- [Task to carry out]:
Copy the dengue article from the words "These include the" through the words "and Braddell Road.", changing "Bartley Road" to "Bartley Avenue".

*** Opening Exercise passage ***

SINGAPORE – The Republic is pushing back in the fight against dengue, with a 20 per cent drop in cases in recent weeks.
About 84 per cent of the 2,253 clusters reported this year were also closed as of the end of August, said Minister for Sustainability and the Environment Grace Fu on Friday (Sept 4).
These include the large clusters in Bartley Road, Tampines Avenue 7, Cassia Crescent, Dakota Crescent, Leicester Road, Potong Pasir Avenue 1 and Braddell Road.
But Ms Fu cautioned in her written reply to parliamentary questions that the overall number of dengue cases still remains high, and Singapore cannot afford to let its guard down.
Singapore is in its worst dengue outbreak, with 27,280 cases as at the end of August. In contrast, the whole of 2013 – the year of the Republic’s previous worst outbreak – saw 22,170 cases.
Ms Fu said many steps have been taken to fight dengue, including intensive enforcement and inspection regimes, which involved 107,000 inspections of homes, as well as the destruction of about 5,300 mosquito breeding habitats in May and June alone.
Aside from this, the National Environment Agency (NEA) has partnered with various stakeholders and agencies to distribute over a million bottles of insect repellent to students and residents in active dengue clusters, and suspected dengue patients.
Project Wolbachia has also shown promising results, added Ms Fu.
This project involves the release of male mosquitoes carrying the Wolbachia bacterium in certain areas of Singapore. Female Aedes aegypti mosquitoes that mate with such males lay eggs that do not hatch, thus suppressing the mosquito population.
Ms Fu said that the Aedes aegypti populations in Yishun and Tampines, two of the project’s locations, have been suppressed by 90 per cent.
A preliminary analysis also found 65 to 80 per cent fewer dengue cases at the study sites compared to areas where the Wolbachia-carrying mosquitoes were not released.
However, despite the success of the trials, Ms Fu said that Project Wolbachia is neither a “silver bullet” in the fight against dengue, nor is it ready for immediate deployment.
This is because effort is still needed to find innovations and engineering solutions to automate and sustain the mosquito production and release processes before the project can be implemented on a larger scale.
“More importantly, Wolbachia technology cannot replace the community’s efforts to ensure good housekeeping, which will always be needed to keep our homes and estates free from mosquitoes and dengue,” said Ms Fu.
She added: “The current conditions are challenging. We are still in the peak dengue season and an all-out national effort is necessary to win the battle against dengue… I urge all residents, especially those residing in dengue cluster areas, to do their part and take the three protective actions against dengue – spray insecticide in dark corners around the house, apply insect repellent regularly, and wear long sleeves and long pants.”

*** Closing Exercise passage ***
*** Opening Data listing ***

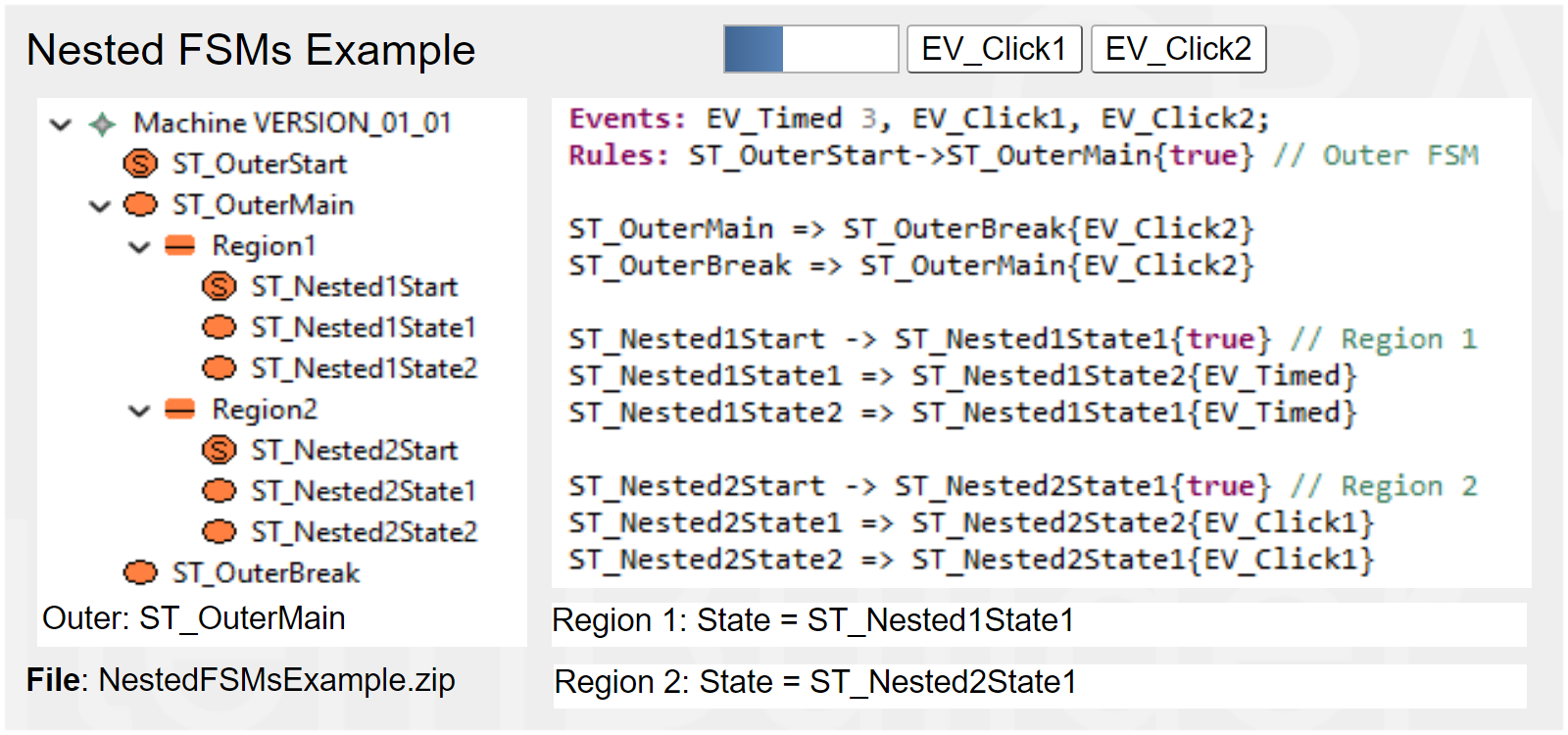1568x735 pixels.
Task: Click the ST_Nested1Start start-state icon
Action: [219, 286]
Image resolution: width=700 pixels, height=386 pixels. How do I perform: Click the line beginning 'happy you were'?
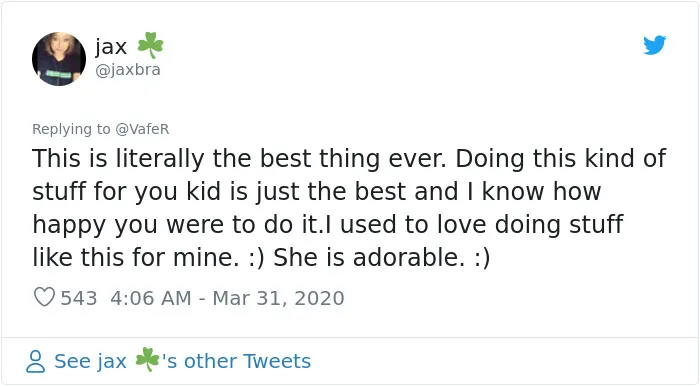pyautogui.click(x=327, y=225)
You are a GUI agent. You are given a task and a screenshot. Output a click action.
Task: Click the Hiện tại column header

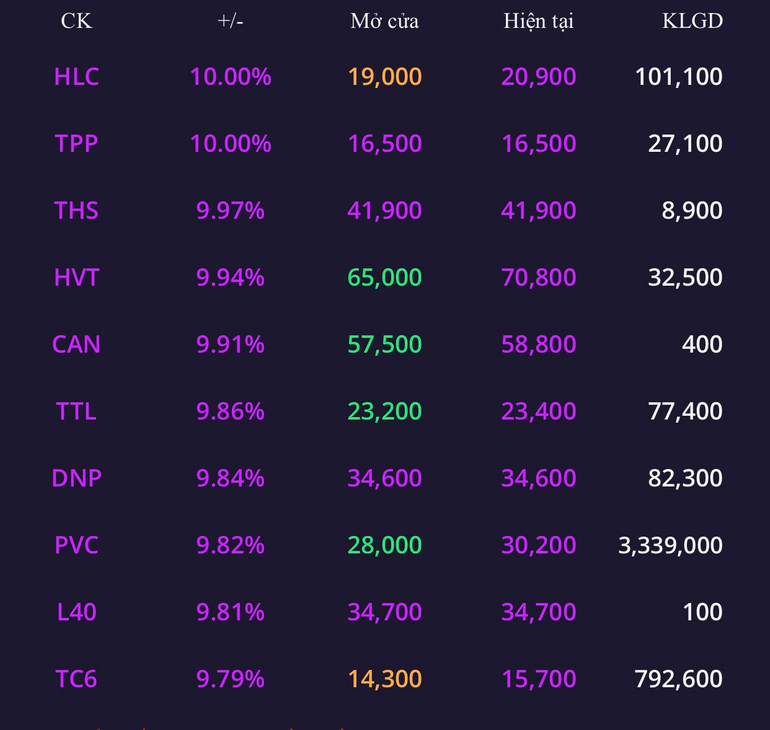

*** Closing Data listing ***

- [Written response]:
These include the large clusters in Bartley Avenue, Tampines Avenue 7, Cassia Crescent, Dakota Crescent, Leicester Road, Potong Pasir Avenue 1 and Braddell Road.